▸ USING THE INFORMATION
A. In the study methods passage, what cut-off date was used when defining overall survival time?
B. Copy the part of the study methods passage that opens with the words containing "Overall survival time" and closes with "main cohort (18).".

Follow-up data included the vital status of the patient, the relapse status and date of the last event, and new relapse or death. Particular focus was placed on survival of patients treated with a cisplatinum-based HIPEC in order to build hypotheses for further trials with HIPEC based on cisplatinum alone.
A central reviewing of surgical and pathological reports was performed by the same author (NB).
The study and the constitution of patient cohort were approved by institutional scientific board and national committee for data protection (910306 v 1, December 12 2011).
Statistical methods. Descriptive analyses of patients' initial characteristics were performed on a patient basis (one record per patient). Categorical variables were described in terms of frequency and percentages. Continuous variables were described with median, minimum and maximum distributions.
Postoperative morbidity and mortality analyses (death within 30 days, or major complications occurring within 90 days after surgery) were performed.
Overall survival time was defined as the time from the first HIPEC to the date of death, the date of last follow-up, or the cut-off date (February 8 2013), whichever came first. Peri-operative deaths were not excluded from the survival analysis. Relapse-free survival was defined as the time from first HIPEC until relapse or last follow-up. Deceased patients were censored at the date of death. Patients with relapse at the same date of HIPEC or patients treated with CC-2 resections were considered as having immediate relapse and were not included in the relapse-free survival analysis. PCI cutoffs were those chosen for the main cohort (18).
Mortality at 30 days and morbidity at 90 days postoperatively.
Median survival times and survival rates were computed using the Kaplan–Meier method. Hazard ratios and p-values were obtained with the Cox proportional hazards model. Influence of baseline risk factors was assessed using univariate and multivariate Cox proportional hazards model adjusted for institution. Multivariate overall survival was also adjusted for age. Factors with significance of 0.20 or less and with fewer than 25% of missing data were introduced into multivariate model, p-value less than 0.15 were retained in the final model. SAS statistical software (V9.2, SAS Institute Inc., Cary, North Carolina, USA 27513) was used for all analyses.
Results
From January 2001 to December 2010, a total of 314 patients were identified from 13 Institutions.

▸ INPUT DATA
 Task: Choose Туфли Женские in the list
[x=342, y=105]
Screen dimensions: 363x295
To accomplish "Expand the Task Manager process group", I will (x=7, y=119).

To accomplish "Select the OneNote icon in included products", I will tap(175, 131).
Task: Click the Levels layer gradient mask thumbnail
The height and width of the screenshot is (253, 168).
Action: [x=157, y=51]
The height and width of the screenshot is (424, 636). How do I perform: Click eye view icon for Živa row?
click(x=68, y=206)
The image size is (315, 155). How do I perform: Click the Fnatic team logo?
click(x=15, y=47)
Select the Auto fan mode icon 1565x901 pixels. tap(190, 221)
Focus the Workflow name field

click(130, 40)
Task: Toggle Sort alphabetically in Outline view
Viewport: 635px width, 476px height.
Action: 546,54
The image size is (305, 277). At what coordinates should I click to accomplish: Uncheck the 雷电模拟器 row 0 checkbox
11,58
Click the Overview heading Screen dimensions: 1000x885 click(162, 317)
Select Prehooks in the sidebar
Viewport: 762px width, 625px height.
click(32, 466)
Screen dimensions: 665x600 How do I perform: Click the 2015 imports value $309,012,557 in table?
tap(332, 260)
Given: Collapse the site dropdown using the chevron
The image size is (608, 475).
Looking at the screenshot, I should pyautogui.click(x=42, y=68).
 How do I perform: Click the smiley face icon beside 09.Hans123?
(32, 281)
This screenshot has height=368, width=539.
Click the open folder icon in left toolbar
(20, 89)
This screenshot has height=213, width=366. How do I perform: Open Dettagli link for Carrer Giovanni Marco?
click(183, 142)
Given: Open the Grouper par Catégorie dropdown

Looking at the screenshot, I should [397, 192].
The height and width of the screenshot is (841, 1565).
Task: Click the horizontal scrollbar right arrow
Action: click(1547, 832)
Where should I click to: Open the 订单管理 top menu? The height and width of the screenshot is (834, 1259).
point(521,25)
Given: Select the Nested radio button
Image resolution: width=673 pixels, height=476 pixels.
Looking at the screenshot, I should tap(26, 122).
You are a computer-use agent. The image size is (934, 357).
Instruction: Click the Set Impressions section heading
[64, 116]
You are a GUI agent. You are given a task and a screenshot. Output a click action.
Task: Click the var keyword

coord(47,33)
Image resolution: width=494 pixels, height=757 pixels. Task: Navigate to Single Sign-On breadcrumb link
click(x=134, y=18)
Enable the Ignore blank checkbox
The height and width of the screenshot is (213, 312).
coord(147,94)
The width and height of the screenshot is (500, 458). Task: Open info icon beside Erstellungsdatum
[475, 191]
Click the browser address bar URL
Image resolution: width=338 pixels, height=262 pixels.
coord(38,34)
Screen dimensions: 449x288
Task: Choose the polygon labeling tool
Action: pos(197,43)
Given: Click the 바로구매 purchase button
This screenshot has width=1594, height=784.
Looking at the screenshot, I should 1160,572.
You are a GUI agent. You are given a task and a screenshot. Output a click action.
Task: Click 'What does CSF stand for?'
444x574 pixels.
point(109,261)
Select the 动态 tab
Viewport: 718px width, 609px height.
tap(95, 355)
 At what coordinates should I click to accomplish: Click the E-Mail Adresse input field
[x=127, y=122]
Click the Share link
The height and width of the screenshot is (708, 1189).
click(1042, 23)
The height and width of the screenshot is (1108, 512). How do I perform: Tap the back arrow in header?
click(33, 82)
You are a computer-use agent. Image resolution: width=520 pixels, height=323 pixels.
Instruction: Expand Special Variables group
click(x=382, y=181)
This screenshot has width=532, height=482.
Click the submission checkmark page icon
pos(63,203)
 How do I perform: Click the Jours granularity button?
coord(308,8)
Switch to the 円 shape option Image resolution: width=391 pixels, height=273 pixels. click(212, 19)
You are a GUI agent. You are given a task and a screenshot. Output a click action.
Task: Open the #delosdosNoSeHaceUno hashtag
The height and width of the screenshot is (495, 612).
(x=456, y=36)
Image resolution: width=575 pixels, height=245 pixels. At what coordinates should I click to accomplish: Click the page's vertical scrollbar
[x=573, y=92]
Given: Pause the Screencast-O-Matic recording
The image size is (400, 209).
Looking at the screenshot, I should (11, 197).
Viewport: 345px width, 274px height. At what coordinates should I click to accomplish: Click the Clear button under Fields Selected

▸ EXPECTED RESULTS
A. February 8 2013

B.
Overall survival time was defined as the time from the first HIPEC to the date of death, the date of last follow-up, or the cut-off date (February 8 2013), whichever came first. Peri-operative deaths were not excluded from the survival analysis. Relapse-free survival was defined as the time from first HIPEC until relapse or last follow-up. Deceased patients were censored at the date of death. Patients with relapse at the same date of HIPEC or patients treated with CC-2 resections were considered as having immediate relapse and were not included in the relapse-free survival analysis. PCI cutoffs were those chosen for the main cohort (18).